SEIU Local 880 homecare worker writes:

Illinois Governor Blagojevich signed the first union contract with over 20,000 SEIU Local 880 Personal Assistants working through the Illinois Department of Human Services/Office of Rehabilitation Services (DHS/ORS) Tuesday afternoon. The historic event wrapped up what has been a summer of tremendous strides for the State’s Homecare workers. “We fought hard to win a 34% pay raise over four years for homecare workers and the right to have a voice on the job. This contract shows that the State acknowledges the significance of our contribution to giving quality care in Illinois. We’ve come a long way since 1985 when we made only $3.35 or $1.00 an hour,” said Helen Miller, who started Homecare work in 1983, and is now President of SEIU Local 880.

In addition to making PA’s eligible for unemployment compensation and the implementation of a solid grievance procedure for the first time, the contract brings 20,000 DHS/ORS Personal Assistants closer to a living wage. PA’s currently make $7 an hour with no benefits.

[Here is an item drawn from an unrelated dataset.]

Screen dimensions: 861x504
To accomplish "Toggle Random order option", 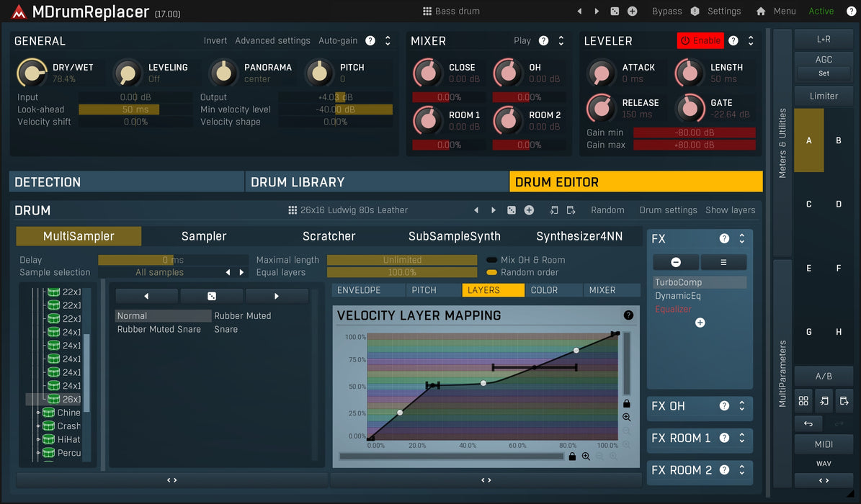I will pos(492,272).
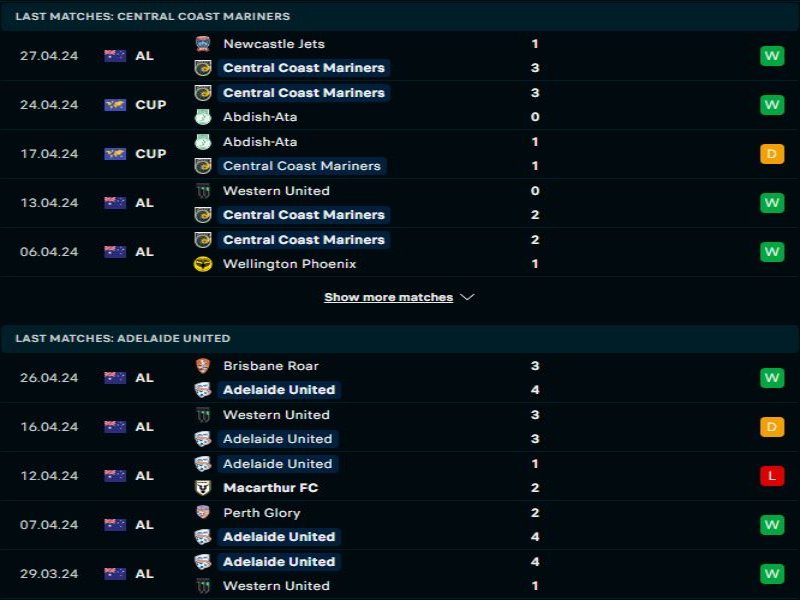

They will be earning $9.35 at the end of the four-year term of the agreement. Although the contract does not include a provision for health care, PA’s vow to fight for health benefits in the 2003-2004 Legislative Session.

“This contract is about our respect. Maybe I’ll be able to tell you that I can support the full financial needs of my family after this raise by doing something I love -- working with the disabled so they can keep living in their homes. But we still did not win health coverage, which we plan to fight for this year in Springfield” said Vivian Watkins, Personal Assistant in Rockford, IL.

The raise gives the state a much-needed boost of $300 million into local economies over the four year term, as PA’s will be spending their increases on food, housing, clothes, and utility bills. As a result, it is hoped that improvements will be made in declining turnover rates, which have posed previous problems to continuous, quality care for consumers.

The first union contract for Illinois’ homecare workers marks a growing trend of unionized health professionals in the Long-Term Care Industry. In a series of Senior Summits earlier this summer sponsored by House Speaker Madigan, homecare workers played a major role in shifting the debate on long-term care – many state officials will now advocate that quality of care and quality jobs for caregivers are inextricably linked.

Earlier this year, over 20,000 homecare workers in Washington won a new contract with raises due to a lobbying effort that included more than 22,000 phone calls, e-mails, faxes, and visits to legislators by union members, clients, and other advocates. Illinois is the most recent victory of this national home care worker’s movement.

"We can all appreciate the value of the work personal assistants perform -- helping the disabled live independently and with dignity. I'm pleased to sign this contract today and provide a much-deserved wage increase so that committed, qualified personal assistants can afford to continue providing important services to people with disabilities," said Blagojevich.